> [Collected data entries]
# # # # # # #
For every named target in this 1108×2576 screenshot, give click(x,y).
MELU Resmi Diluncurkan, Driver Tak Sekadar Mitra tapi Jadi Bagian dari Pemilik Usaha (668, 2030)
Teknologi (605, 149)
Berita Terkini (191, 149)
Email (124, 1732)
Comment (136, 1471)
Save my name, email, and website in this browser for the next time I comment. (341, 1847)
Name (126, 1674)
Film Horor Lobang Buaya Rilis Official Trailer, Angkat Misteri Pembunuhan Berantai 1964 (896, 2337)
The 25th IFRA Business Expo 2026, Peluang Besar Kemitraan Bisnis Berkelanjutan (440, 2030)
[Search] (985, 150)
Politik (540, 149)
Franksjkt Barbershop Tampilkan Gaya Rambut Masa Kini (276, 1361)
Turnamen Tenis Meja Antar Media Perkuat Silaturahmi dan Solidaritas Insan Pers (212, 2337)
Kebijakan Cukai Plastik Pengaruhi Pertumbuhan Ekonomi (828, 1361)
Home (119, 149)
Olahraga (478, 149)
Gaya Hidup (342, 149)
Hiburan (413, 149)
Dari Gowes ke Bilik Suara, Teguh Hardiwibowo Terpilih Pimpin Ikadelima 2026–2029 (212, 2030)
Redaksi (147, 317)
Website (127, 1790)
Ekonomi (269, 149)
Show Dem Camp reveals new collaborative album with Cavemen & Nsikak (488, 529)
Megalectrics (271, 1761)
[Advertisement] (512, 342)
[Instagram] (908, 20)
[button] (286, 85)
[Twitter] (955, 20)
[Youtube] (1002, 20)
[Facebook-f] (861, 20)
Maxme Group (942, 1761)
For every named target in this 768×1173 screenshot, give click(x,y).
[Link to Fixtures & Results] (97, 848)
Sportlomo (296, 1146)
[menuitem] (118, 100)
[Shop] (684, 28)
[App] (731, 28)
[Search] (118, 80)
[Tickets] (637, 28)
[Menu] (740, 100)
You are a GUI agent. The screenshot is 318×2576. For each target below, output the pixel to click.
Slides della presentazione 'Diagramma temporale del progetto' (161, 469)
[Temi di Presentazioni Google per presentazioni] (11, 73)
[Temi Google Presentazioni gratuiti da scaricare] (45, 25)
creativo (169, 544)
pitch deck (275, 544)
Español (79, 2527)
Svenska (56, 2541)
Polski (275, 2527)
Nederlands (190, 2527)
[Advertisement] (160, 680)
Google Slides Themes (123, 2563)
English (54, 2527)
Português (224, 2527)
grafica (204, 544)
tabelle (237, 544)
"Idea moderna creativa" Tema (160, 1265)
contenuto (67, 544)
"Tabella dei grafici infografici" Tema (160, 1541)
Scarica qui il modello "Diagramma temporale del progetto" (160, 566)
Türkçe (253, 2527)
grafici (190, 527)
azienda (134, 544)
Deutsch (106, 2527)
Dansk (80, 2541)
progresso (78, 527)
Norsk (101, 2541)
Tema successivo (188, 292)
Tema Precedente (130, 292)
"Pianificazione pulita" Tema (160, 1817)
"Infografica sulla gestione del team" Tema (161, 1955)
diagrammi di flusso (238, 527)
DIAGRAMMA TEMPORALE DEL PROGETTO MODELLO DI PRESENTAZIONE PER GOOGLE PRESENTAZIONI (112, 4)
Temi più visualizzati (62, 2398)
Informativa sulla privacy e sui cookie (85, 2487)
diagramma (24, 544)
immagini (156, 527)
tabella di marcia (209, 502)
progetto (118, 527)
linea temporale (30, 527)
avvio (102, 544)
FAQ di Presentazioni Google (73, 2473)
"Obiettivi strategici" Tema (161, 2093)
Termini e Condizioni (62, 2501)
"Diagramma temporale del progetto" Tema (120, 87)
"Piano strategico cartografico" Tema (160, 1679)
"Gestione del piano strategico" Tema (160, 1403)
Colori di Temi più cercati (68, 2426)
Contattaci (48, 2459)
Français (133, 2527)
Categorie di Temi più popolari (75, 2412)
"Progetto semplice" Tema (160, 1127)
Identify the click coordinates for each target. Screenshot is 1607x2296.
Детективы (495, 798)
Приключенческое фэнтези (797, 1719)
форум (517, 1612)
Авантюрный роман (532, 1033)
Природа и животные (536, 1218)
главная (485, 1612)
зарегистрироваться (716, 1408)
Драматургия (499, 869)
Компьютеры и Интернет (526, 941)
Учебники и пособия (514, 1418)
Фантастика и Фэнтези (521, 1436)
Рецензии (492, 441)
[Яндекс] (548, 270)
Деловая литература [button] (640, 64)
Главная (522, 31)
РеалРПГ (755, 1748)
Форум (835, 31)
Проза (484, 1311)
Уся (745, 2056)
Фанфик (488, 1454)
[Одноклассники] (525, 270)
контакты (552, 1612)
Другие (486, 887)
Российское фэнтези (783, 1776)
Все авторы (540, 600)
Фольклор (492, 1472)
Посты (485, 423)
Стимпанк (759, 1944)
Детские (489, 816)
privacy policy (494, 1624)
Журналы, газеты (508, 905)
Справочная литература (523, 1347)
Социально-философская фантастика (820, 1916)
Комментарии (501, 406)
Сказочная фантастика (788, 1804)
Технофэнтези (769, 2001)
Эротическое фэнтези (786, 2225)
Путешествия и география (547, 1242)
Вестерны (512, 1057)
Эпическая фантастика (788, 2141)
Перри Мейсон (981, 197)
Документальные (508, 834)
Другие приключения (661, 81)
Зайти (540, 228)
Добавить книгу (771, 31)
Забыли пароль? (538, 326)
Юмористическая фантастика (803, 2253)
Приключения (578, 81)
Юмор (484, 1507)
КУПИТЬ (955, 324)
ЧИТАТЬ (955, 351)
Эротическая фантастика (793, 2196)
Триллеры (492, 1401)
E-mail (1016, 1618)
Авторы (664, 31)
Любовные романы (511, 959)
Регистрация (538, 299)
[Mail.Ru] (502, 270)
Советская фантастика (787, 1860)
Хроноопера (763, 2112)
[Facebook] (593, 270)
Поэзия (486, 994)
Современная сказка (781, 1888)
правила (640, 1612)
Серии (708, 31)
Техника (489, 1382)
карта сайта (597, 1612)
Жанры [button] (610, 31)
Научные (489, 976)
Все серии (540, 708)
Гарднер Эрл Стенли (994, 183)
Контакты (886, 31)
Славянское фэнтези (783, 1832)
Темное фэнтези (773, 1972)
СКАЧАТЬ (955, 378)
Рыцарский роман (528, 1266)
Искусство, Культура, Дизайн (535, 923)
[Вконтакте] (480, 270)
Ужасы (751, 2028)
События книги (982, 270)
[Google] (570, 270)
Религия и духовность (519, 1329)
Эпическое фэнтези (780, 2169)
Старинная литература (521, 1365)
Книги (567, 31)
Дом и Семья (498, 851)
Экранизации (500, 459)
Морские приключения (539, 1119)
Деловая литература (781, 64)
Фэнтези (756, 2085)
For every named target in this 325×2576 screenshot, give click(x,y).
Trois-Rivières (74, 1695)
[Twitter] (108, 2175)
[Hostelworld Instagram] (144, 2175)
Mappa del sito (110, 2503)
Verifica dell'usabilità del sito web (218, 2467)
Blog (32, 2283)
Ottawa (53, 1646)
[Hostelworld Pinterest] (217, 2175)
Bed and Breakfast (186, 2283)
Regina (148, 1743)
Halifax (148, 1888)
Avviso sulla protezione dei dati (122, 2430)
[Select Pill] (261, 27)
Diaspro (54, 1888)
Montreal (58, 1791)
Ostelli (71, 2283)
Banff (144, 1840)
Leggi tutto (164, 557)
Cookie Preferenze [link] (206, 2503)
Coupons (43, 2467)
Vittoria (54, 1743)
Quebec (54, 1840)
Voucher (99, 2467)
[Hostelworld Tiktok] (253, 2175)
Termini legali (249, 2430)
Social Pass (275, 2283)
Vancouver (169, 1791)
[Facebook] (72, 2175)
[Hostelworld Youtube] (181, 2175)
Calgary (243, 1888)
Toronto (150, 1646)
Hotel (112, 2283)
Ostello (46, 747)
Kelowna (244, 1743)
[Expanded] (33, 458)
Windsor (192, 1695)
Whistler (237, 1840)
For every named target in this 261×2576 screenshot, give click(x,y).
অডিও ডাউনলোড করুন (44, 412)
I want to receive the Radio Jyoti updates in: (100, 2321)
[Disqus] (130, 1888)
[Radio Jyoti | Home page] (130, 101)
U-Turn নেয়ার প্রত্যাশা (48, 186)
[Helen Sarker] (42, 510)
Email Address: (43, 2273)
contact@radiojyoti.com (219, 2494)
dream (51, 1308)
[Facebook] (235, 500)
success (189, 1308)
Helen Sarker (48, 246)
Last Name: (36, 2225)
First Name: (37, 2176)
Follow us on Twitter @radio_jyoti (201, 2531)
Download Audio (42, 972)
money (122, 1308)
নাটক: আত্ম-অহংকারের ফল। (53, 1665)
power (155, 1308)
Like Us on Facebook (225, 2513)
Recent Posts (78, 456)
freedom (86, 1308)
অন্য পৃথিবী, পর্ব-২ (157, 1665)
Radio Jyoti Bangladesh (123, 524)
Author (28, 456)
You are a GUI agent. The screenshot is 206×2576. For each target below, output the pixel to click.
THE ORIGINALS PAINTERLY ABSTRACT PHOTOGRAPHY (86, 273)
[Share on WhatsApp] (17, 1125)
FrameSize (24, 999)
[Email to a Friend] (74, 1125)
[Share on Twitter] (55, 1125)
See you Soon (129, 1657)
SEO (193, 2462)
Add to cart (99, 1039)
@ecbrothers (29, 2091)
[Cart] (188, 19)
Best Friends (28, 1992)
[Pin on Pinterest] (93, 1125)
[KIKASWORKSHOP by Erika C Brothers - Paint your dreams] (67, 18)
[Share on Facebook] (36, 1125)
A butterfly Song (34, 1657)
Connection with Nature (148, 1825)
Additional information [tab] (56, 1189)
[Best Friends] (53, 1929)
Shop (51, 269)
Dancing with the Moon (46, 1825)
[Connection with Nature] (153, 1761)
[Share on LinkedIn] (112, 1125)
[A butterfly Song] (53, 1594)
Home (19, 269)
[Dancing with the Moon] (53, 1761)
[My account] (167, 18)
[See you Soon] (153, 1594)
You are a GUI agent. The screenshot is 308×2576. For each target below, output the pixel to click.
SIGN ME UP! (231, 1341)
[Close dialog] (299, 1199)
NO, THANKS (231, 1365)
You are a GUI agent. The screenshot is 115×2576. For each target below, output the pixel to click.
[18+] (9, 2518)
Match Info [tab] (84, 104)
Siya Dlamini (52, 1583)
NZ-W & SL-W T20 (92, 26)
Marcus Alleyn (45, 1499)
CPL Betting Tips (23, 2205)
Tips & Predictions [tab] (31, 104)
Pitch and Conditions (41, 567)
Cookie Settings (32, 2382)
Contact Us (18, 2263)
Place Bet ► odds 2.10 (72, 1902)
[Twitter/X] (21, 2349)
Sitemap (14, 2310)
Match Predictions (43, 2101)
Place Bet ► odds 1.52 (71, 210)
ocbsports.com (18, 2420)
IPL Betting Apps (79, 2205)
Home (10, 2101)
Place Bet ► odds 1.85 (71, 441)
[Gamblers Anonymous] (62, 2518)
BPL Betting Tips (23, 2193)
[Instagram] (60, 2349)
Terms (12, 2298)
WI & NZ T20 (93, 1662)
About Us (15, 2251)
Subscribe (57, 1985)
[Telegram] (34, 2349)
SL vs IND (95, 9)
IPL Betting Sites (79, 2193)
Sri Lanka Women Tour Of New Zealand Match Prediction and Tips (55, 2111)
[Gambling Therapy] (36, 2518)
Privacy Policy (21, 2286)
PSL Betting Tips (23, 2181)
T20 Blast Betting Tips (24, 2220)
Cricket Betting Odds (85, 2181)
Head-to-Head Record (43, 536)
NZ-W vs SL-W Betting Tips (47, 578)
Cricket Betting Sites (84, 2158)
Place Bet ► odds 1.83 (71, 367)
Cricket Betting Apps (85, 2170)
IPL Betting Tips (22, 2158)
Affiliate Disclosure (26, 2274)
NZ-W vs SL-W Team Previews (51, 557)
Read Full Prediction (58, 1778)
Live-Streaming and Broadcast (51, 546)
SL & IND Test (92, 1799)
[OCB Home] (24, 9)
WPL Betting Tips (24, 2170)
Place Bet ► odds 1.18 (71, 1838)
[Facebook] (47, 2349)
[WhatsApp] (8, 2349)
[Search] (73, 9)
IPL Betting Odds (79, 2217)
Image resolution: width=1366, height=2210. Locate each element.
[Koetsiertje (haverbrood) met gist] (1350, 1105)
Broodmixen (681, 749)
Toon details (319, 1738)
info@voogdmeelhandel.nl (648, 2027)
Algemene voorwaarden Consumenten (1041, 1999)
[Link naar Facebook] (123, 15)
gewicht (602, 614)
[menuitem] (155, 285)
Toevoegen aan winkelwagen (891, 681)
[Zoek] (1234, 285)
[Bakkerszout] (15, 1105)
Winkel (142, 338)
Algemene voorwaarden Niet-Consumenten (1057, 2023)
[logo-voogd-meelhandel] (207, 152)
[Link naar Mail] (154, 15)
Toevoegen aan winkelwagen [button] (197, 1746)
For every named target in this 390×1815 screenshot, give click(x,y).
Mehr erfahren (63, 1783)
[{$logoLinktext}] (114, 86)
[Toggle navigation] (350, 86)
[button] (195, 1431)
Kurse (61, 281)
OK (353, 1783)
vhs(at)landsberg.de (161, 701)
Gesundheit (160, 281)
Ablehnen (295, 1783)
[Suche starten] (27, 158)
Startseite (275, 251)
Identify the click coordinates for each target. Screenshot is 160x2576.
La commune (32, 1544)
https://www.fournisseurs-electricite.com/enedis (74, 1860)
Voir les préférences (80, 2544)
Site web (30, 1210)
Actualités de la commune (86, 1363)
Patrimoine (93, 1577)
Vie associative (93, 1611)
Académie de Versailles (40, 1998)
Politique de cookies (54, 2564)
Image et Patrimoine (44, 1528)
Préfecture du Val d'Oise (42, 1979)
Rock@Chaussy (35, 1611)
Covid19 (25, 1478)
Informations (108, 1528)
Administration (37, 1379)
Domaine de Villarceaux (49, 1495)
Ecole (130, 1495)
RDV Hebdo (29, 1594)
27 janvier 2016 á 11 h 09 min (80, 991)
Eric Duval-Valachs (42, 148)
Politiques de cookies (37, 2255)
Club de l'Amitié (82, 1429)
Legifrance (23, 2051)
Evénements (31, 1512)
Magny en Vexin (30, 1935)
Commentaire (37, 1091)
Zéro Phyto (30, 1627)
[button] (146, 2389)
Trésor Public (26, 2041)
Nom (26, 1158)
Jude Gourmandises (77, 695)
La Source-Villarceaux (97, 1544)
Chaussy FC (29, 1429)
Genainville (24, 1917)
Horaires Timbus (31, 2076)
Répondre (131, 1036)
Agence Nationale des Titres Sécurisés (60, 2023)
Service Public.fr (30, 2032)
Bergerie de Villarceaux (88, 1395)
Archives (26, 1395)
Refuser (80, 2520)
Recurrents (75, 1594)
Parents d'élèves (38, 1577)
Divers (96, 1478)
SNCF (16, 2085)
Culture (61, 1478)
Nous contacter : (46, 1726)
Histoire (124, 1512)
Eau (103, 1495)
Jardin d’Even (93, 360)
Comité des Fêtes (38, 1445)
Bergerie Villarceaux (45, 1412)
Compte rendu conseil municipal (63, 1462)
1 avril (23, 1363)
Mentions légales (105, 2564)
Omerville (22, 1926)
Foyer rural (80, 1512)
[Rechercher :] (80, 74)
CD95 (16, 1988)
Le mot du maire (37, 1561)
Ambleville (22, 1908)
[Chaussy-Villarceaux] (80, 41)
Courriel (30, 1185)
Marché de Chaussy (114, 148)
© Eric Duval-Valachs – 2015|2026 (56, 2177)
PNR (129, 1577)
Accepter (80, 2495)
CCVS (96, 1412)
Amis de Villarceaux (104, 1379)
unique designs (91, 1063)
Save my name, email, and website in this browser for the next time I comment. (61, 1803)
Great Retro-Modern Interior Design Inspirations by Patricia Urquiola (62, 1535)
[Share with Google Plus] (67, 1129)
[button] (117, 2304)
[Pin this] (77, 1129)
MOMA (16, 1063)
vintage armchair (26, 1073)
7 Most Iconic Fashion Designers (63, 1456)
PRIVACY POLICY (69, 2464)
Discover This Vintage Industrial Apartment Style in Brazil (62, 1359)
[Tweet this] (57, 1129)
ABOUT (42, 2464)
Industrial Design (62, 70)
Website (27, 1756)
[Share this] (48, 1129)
# # # # # # #
> [Instructions for the task] In the entries above, identify each line that includes the string "Save", then copy it.

> [Written response]
Save my name, email, and website in this browser for the next time I comment. (341, 1847)
Save my name, email, and website in this browser for the next time I comment. (61, 1803)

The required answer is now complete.